川村二郎の食歳時記 「わさび昆布」 2010年5月
一流の料理人が使う昆布はおおむね福井・敦賀の『奥井海生堂』のものである。だから奥井海生堂は、一般の家庭とは縁が遠い。そう思っている人にお勧めは、ここの『わさび昆布』である。
これは佃煮の一種だが、はじめての人はパックを開けてシールをはがした瞬間、びっくりするに違いない。おろしたてのわさびの香りが立ち昇ってくるからだ。
若くてもほんもののわさびを知っている女性なら、
「ウッソー、信じられなーい」
というだろう。
てらてらと黒光りする昆布をひと切れつまんで口に入れる。こってりしているのに、しつこくない。生まれてこのかた、味わったことのない味だ。

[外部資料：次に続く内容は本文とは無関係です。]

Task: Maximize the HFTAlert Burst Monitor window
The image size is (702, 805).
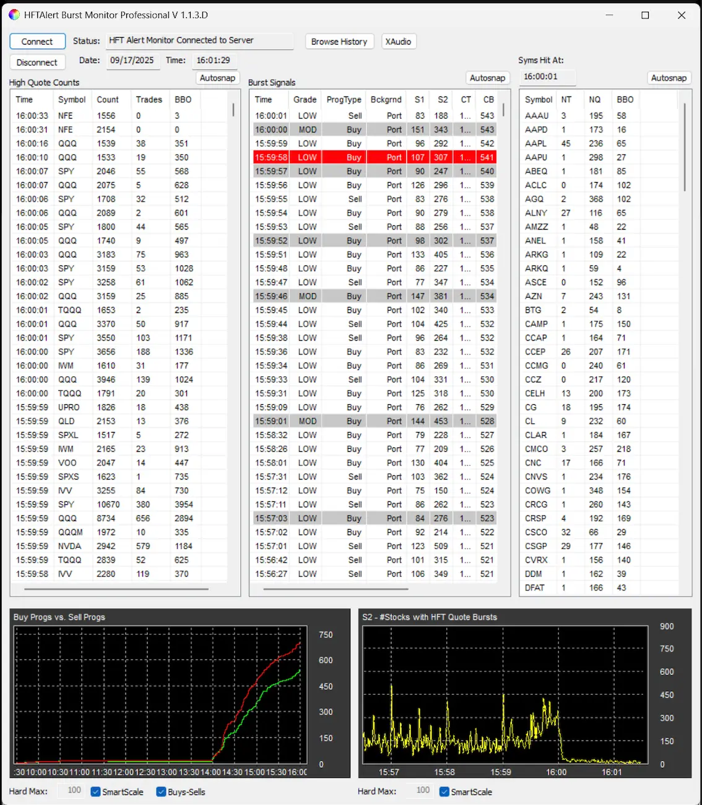Action: pos(645,15)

それもそのはず、わさびと昆布を相思相愛の夫婦のような間柄にするのは、容易ではない。長い試行錯誤の末、“挙式”は二十一世紀まで待たねばならなかったそうだが、奥井隆社長に聞くと、
「昆布は釧路産でわさびは広島産ですが、高級品ではないんです。ですけど、高級品同士だと今の味にならないんです」
という話だった。
「食べ物の世界にも適材適所があるんですね」
というあたり、いかにも敦賀商工会議所副会頭というべきか。
炊きたての御飯なら文句なしにいいが、夜、小腹が空いたとき、これで茶漬けを食べていると、日本に生まれてよかったと思う。それにしても欧米の人たちはそういうとき、何を食べているのだろう。